══ Extracted data ══
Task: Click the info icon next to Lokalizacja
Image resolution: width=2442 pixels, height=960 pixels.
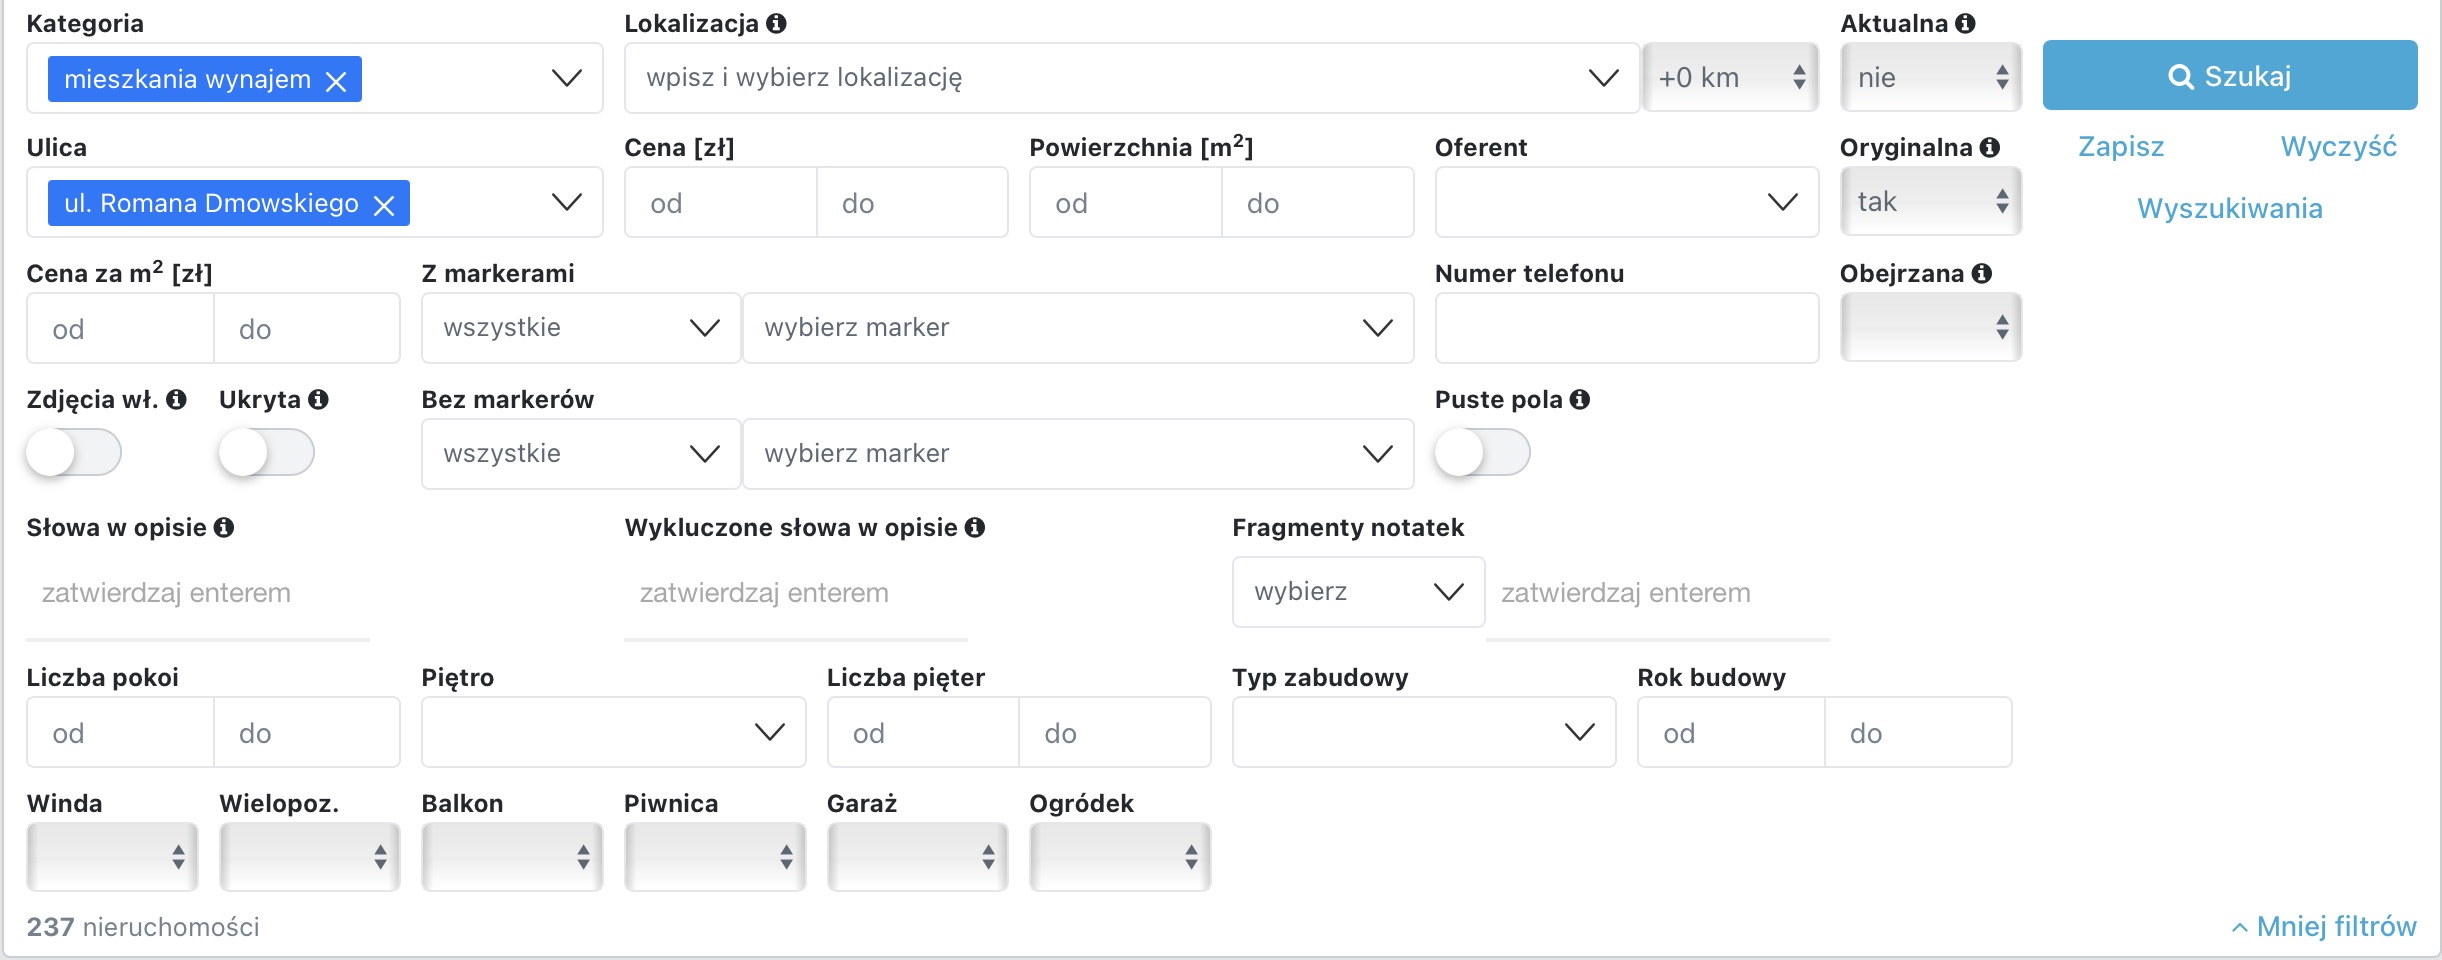Action: [776, 23]
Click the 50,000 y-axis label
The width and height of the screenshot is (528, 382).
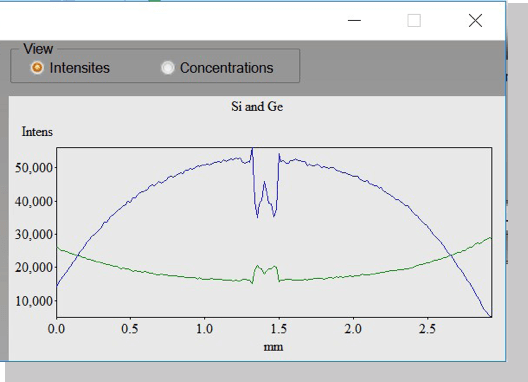pyautogui.click(x=34, y=168)
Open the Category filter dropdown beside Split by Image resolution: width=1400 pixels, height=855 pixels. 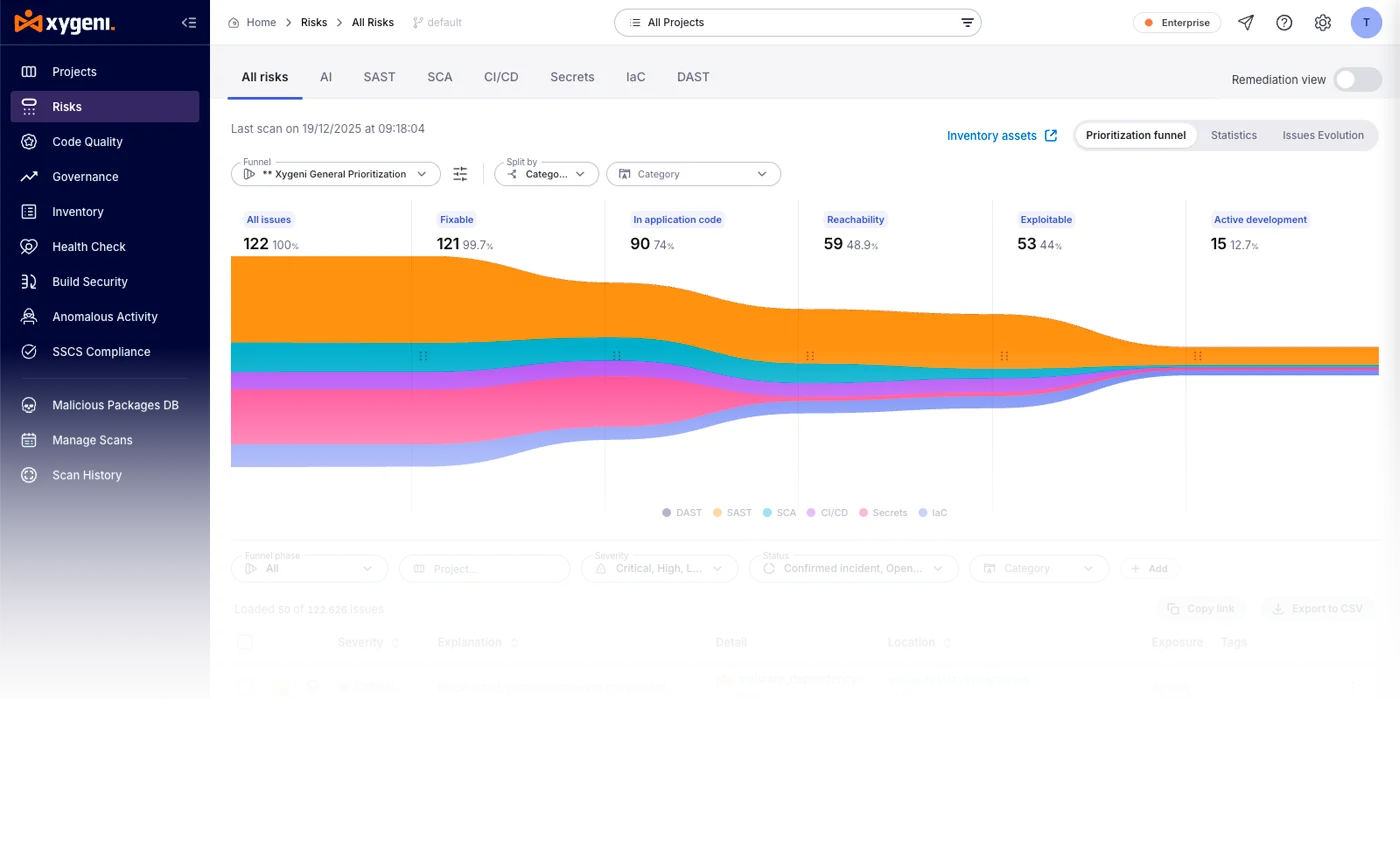pyautogui.click(x=693, y=174)
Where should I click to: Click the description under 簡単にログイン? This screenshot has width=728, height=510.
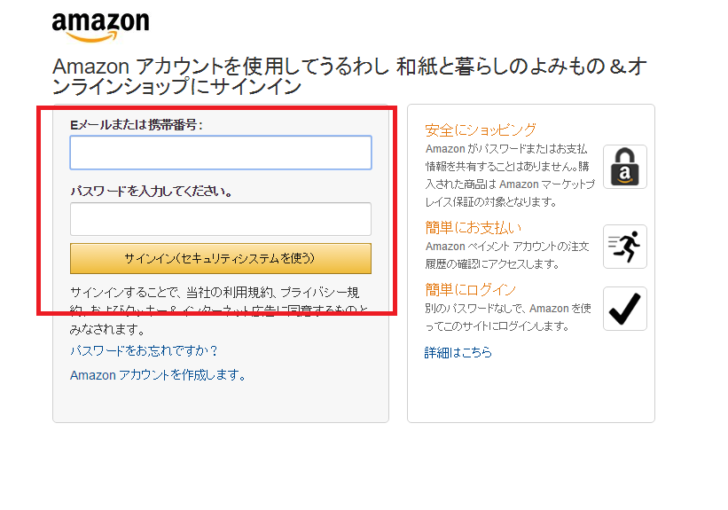pos(510,317)
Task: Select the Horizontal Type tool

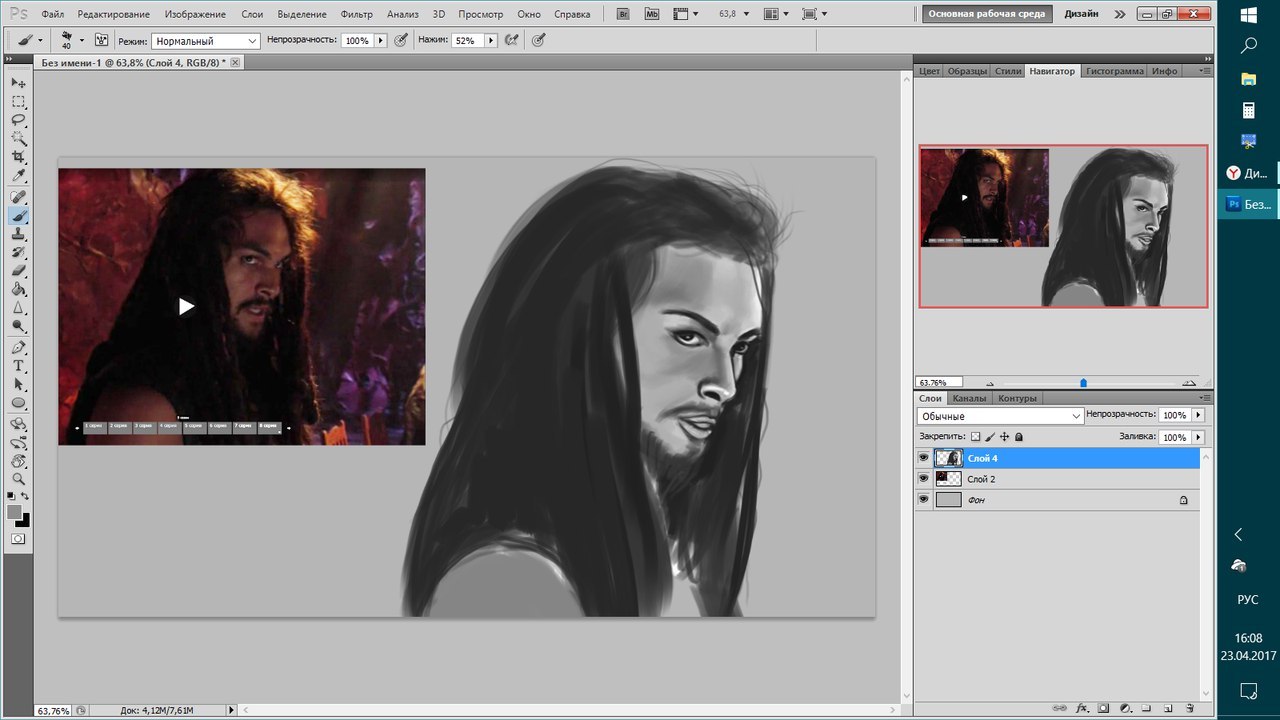Action: point(18,366)
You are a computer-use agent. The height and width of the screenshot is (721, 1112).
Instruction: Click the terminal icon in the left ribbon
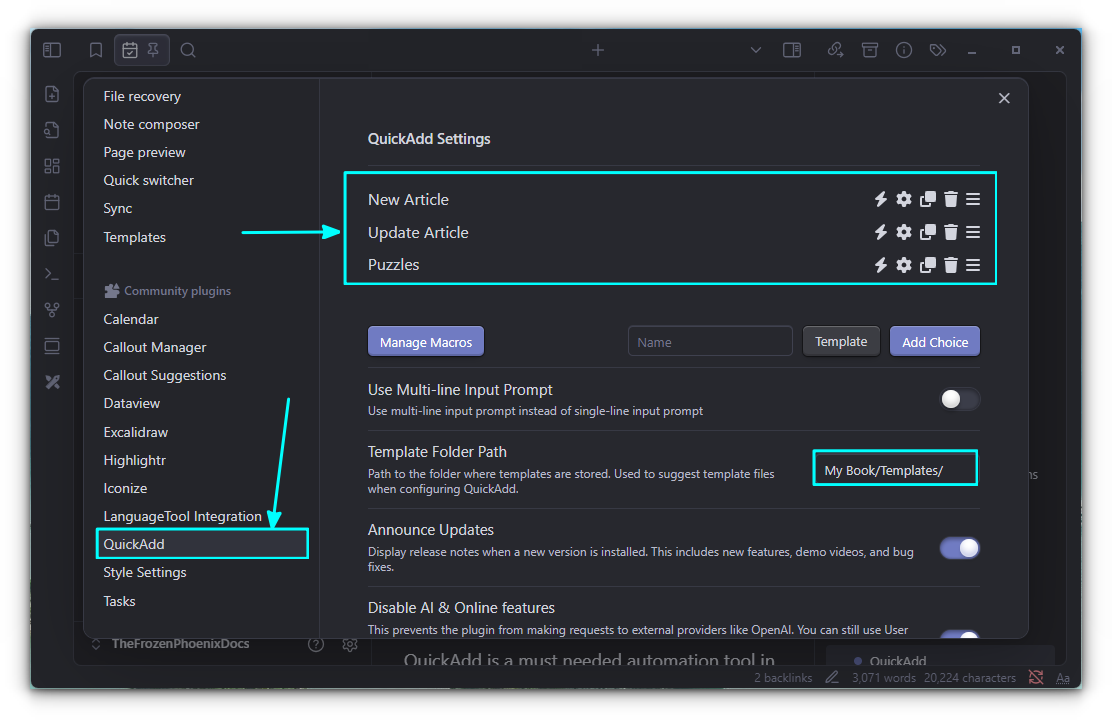52,273
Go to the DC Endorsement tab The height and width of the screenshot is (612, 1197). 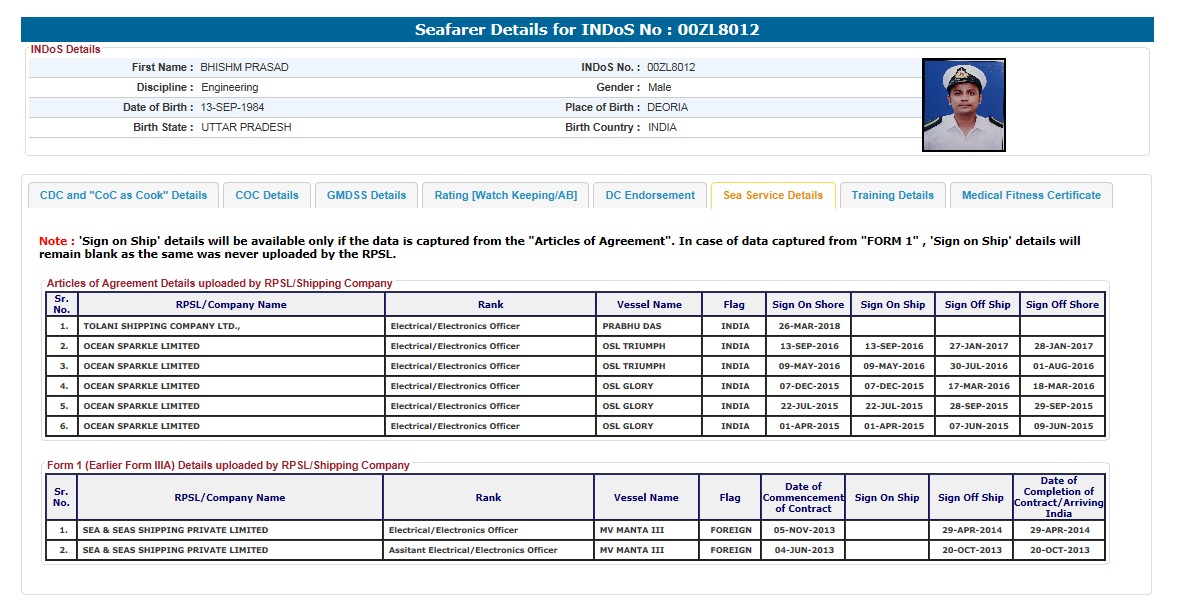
═══
> _Activity_
Please output, exactly and with no pictures, only the lines from the one containing "Instruction: Click the" through the final line of the records above.

> _Completed exercise_
Instruction: Click the terminal icon in the left ribbon
52,273
Go to the DC Endorsement tab The height and width of the screenshot is (612, 1197). 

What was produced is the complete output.